Genemap runs a global update cycle every 24 hours. Producers around the world contribute genotypes, phenotypes, slaughter outcomes and market events. The platform aggregates these anonymously, refreshes every country's price wiring, recalibrates the regional anchors, and pushes the new model to every account by sunrise. The longer the network runs, the more the numbers improve — for every producer, in every country.

The data inside

Genemap consumes every signal available to a modern breeding programme. Some are mainstream. Some are frontier signals that no production breeding tool currently uses. All of them feed into one engine.

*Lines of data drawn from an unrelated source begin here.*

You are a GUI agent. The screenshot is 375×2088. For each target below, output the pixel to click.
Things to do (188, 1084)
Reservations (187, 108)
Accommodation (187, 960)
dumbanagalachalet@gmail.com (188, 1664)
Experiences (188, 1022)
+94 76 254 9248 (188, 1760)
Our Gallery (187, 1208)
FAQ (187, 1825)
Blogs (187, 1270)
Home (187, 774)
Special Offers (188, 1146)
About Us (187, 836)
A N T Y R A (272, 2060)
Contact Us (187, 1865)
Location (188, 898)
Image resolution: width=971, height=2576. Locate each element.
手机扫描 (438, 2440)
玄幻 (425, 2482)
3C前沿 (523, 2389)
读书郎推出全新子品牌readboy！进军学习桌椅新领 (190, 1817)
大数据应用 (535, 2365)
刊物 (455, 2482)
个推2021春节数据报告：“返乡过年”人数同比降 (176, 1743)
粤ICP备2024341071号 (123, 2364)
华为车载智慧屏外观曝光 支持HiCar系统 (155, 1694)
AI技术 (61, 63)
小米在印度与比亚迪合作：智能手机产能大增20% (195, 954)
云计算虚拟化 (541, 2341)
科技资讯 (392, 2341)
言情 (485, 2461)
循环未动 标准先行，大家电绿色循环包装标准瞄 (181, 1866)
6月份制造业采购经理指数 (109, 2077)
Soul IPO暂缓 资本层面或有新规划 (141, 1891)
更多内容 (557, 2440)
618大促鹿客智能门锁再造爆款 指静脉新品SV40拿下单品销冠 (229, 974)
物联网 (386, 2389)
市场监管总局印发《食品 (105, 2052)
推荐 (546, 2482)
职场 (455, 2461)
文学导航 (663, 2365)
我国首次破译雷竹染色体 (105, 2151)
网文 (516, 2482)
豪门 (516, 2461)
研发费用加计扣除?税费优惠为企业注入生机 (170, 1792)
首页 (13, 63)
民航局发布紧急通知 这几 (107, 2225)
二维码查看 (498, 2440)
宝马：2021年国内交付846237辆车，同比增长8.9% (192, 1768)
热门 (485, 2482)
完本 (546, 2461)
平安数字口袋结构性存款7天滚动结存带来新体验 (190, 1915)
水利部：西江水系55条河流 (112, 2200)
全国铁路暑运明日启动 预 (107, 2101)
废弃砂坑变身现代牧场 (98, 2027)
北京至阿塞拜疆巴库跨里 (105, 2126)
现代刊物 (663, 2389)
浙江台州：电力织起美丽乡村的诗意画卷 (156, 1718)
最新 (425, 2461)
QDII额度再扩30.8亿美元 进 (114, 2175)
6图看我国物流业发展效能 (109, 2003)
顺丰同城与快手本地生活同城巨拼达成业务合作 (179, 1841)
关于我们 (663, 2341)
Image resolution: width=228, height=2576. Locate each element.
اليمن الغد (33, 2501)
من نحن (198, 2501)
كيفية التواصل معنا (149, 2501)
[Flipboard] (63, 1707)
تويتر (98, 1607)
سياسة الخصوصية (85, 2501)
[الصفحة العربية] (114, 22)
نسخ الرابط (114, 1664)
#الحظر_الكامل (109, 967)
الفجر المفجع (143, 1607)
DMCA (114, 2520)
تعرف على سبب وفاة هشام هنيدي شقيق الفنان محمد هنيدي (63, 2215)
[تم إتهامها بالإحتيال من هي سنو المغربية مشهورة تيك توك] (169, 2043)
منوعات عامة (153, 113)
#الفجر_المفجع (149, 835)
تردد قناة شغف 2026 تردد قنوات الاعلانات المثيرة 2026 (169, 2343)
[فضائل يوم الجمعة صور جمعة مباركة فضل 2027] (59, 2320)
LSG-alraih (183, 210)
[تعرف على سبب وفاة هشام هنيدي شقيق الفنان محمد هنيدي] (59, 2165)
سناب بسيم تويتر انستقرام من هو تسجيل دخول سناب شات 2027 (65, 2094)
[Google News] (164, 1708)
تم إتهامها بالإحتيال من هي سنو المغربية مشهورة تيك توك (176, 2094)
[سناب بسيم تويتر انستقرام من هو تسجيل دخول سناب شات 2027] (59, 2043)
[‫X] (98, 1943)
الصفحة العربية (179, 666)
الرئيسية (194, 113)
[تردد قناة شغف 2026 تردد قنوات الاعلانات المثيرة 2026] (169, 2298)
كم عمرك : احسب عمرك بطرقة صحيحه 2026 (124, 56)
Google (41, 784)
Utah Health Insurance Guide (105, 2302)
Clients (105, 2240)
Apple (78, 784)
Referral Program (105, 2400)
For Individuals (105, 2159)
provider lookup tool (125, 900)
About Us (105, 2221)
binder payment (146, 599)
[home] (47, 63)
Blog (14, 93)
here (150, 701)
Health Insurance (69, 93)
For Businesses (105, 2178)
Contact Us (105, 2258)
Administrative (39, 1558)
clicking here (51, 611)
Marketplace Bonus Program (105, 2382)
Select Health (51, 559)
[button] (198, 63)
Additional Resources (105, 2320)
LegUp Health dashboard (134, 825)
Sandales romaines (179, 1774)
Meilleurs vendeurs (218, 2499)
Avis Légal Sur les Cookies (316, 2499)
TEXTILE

DNA — genotypes from any commercial chip, any breed society pipeline. Used for pedigree-aware relationships, mate allocation inbreeding control, and per-farm genomic prediction against realised profit.
RNA expression — transcriptomic markers where available, particularly for performance-trait calibration on adult animals.
Phenotypes — weighing days, structural assessments, reproductive records, slaughter feedback. The data you already collect on your operation.
Climate — daily, gridded, derived from your town's coordinates. Used to model environment-trait interactions and to project feed gaps.
Forage — pasture type and growth pattern, kg DM/ha across the season.
Microbiome — rumen microbiome composition where measured. Maternally-transmitted feed-conversion efficiency proxy where genotyping budget is limited.
Market data — daily price wiring for every country covered.
Slaughter outcomes — realised carcase results, per animal, fed back into the calibration loop.

The frontier signals

Three signals that no commercial breeding platform currently uses in production are integrated into Genemap as opt-in capabilities. The published literature shows each as load-bearing for forage-system profitability and sustainability, and the engine consumes them where data is available.

DNA methylation at known stress-response loci. Heat-shock, glucocorticoid receptor, growth and maternal programming markers. Expressed as an epigenetic stress-resilience score that modifies per-animal economic value.
Maternal fetal programming. Cow nutrition during gestation programs the calf's lifetime productivity. Inputs include dam body-condition trajectory across the trimesters and supplementation events.
Methane intensity as a selectable trait in the bioeconomic objective. Per-animal residual methane intensity, with carbon-credit dollar contribution per progeny when a CO2-equivalent price is available.

Open by design

No proprietary index. No black box. The math is in the file.

Genemap is documented as code, not as marketing. Every multiplier, every reason, every fallback is in the source. Override any coefficient on the rank page and watch the rankings shift in real time. The engine is the product, and the product is fully open to the producer who runs it.